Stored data
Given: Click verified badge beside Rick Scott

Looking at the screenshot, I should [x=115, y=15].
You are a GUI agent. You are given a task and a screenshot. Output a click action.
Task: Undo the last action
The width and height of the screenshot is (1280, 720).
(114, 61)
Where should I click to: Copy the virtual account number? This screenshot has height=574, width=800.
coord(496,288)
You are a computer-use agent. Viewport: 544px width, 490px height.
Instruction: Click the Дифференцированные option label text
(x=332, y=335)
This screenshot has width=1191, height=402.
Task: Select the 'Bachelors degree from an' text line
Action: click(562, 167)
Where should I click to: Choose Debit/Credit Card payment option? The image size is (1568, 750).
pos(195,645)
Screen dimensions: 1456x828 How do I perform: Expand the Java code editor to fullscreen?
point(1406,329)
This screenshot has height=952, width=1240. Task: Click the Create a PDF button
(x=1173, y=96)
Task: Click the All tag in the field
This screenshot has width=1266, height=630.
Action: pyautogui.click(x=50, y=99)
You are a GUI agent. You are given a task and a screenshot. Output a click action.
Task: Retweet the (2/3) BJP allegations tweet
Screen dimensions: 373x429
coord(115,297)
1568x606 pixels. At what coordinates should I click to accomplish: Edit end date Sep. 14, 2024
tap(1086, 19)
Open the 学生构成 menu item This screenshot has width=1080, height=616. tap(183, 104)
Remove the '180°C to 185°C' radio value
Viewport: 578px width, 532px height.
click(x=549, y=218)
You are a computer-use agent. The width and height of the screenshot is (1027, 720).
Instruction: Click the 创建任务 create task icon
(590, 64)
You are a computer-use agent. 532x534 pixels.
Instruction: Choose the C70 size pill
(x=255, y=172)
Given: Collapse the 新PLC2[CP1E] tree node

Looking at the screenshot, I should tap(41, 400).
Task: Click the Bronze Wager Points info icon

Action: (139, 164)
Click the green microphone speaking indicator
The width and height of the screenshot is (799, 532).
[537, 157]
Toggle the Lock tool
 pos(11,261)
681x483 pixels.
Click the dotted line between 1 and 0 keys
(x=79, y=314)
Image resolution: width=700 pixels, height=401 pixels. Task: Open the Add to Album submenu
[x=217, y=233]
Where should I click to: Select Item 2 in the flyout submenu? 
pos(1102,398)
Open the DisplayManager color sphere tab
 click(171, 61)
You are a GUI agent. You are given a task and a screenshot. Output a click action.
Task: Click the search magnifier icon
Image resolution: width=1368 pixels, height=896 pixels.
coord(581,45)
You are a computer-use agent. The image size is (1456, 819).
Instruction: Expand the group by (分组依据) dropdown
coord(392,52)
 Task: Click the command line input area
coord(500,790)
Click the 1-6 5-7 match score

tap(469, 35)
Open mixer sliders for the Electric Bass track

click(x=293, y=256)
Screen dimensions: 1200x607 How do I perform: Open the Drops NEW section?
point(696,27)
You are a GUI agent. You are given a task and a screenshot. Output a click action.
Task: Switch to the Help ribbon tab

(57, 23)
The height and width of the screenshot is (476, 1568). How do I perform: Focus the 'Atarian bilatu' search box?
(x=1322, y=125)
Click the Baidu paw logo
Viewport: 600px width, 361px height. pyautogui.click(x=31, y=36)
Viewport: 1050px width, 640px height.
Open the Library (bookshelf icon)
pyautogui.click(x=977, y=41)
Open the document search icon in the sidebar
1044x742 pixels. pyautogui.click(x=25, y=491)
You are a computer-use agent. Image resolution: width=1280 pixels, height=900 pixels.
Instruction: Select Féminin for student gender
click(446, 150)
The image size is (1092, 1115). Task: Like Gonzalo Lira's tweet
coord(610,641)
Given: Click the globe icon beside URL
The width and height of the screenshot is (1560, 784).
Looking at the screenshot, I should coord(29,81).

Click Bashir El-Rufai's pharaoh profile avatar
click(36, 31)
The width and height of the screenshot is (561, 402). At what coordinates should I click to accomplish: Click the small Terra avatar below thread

What you should do
Could you copy every line from the records that has "computer" in it?

Written answer
You are a computer-use agent. Viewport: 544px width, 490px height.
You are a computer-use agent. The width and height of the screenshot is (1027, 720).
You are a computer-use agent. 532x534 pixels.
You are a computer-use agent. The image size is (1456, 819).
You are a computer-use agent. Image resolution: width=1280 pixels, height=900 pixels.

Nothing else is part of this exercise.